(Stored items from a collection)
_____
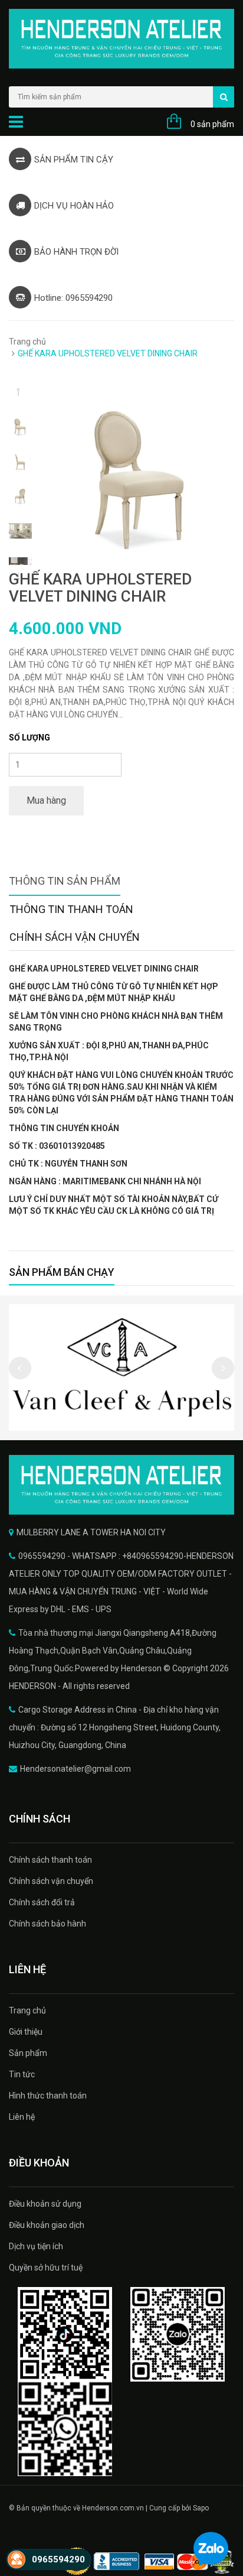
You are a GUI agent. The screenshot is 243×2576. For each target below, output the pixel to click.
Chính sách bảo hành (47, 1923)
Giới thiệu (25, 2031)
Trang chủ (27, 341)
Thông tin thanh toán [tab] (71, 909)
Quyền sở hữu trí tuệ (46, 2267)
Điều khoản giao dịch (46, 2225)
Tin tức (22, 2074)
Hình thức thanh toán (48, 2095)
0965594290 (58, 2559)
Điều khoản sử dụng (45, 2203)
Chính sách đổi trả (42, 1902)
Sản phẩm (28, 2053)
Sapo (201, 2508)
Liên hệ (22, 2117)
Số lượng (29, 737)
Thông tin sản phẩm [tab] (64, 881)
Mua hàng (46, 800)
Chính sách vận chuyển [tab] (74, 937)
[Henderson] (121, 1485)
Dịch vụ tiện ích (36, 2246)
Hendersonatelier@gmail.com (75, 1768)
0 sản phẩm (212, 124)
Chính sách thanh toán (50, 1859)
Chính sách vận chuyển (51, 1881)
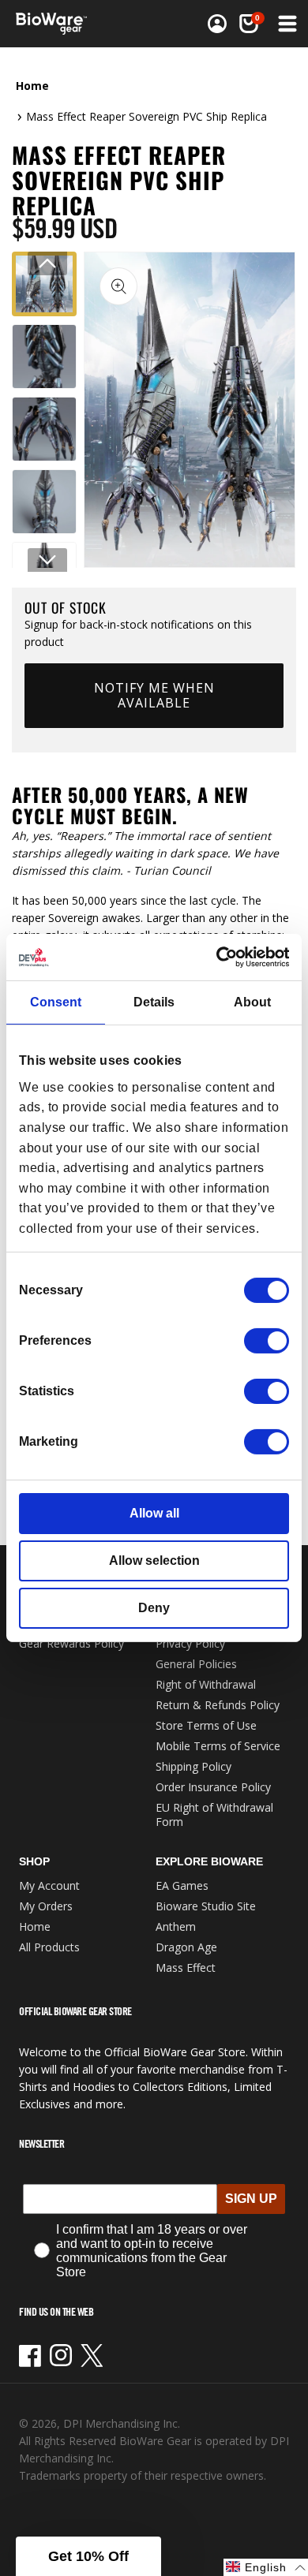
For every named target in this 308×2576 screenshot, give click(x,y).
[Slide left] (47, 263)
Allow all (154, 1513)
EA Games (182, 1885)
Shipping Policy (193, 1766)
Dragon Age (186, 1946)
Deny (154, 1608)
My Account (49, 1885)
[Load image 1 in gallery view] (44, 284)
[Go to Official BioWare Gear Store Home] (56, 24)
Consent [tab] (55, 1002)
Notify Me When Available (154, 695)
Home (32, 85)
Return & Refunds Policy (218, 1704)
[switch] (266, 1340)
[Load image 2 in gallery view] (44, 356)
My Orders (46, 1905)
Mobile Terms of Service (218, 1745)
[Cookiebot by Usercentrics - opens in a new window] (220, 957)
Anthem (176, 1926)
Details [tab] (154, 1002)
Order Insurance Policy (213, 1786)
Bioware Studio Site (206, 1905)
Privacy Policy (190, 1643)
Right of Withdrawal (206, 1684)
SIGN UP (251, 2198)
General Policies (196, 1663)
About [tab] (252, 1002)
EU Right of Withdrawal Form (214, 1814)
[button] (286, 23)
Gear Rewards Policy (71, 1643)
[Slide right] (47, 560)
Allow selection (154, 1560)
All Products (49, 1946)
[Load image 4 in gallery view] (44, 501)
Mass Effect (186, 1967)
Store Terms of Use (206, 1725)
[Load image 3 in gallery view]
_____
Copy the lines above exactly, beginning at the line that has "Anthem (176, 1926)" and stopping after the line that has "About [tab] (252, 1002)", and omit the rest.

Anthem (176, 1926)
Details [tab] (154, 1002)
Order Insurance Policy (213, 1786)
Bioware Studio Site (206, 1905)
Privacy Policy (190, 1643)
Right of Withdrawal (206, 1684)
SIGN UP (251, 2198)
General Policies (196, 1663)
About [tab] (252, 1002)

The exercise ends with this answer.